I chuckle. "I should have warned you about that. Everyone ends up at the marina the first day."
"Good. I thought my phone was broken." He's grinning now and then lifts one finger. "I have a question about the Cuban place you sent me."
"What about it?"
"You described it as solid. So, what’s your definition of solid?"
"Solid means I'd go back," I say.
"That’s it? That’s the whole of the evaluation?"
"I’d eat there again. That sums it up."
Berger’s grin doesn’t fade. "See, that’s binary. It lacks nuance."
"It's a restaurant, Berger, not a courtroom."
"We’ll need to do a proper autopsy on that menu later. I suspect we have very different ideas of what constitutes a passing grade," he says, his tone turning mock-serious. He nods once and turns back toward his stall.
I watch him cross the room. He settles back into the stall and picks up where he left off, adjusting the gloves on the hooks, tuning what he started building the second he arrived.
?
Chapter 3: Luca
THEN
Wes's guest room has been mine for ten days. I looked for a place, but the realtor said there wasn’t much available. Wes offered his place again, and the thought of another night stuck in a generic hotel was just too much.

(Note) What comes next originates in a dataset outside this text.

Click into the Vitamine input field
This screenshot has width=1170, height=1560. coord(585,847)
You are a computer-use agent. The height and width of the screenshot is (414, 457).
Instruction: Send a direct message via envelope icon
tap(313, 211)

This is the fourth restaurant we've gone to since I moved my suitcase in. He picks every restaurant since he knows the area. This has become the routine after practice. We practice hard, go home, shower, talk about making dinner in the kitchen. Spend too much time debating what to have, and then Wes chooses a restaurant.
Tonight's restaurant has tile floors and low ceilings, and our server keeps calling Wes "boss" in a way that should be annoying but lands with enough warmth to survive. Wes ordered the branzino and it's better than my lamb, but if I say this out loud,he will hold it over me for the rest of the week. The appetizer is where we disagree. Wes thinks the ceviche is a seven-one. I think the ceviche is a six-eight. The texture is mistaken, and I think the acid ratio needed another ten minutes, and I am going to be right about this when we discuss it later.
Wes pays the bill without looking at the total. He does this every time. Pulls his card, signs, puts the receipt in his pocket. I reach for my wallet, and he looks at me the way he has looked at me the last three times I have reached for my wallet, which is to say he does not look at me at all. He just signs.
We walk home and Wes stops at the gelato place two blocks from the building. The woman behind the counter knows his order, or knows him, or both. He comes back with two cups. Pistachio for him. Stracciatella for me.
The penthouse is cool after the sidewalk. Wes drops his keys on the counter, kicks off his shoes, and settles into the corner of the couch with one leg curled under him. His polo shirt has come untucked on one side and he doesn't fix it. He eats the pistachio with the small silver spoon and looks at his phone and then puts his phone down and looks at me, as if he knows I am just waiting for the opening.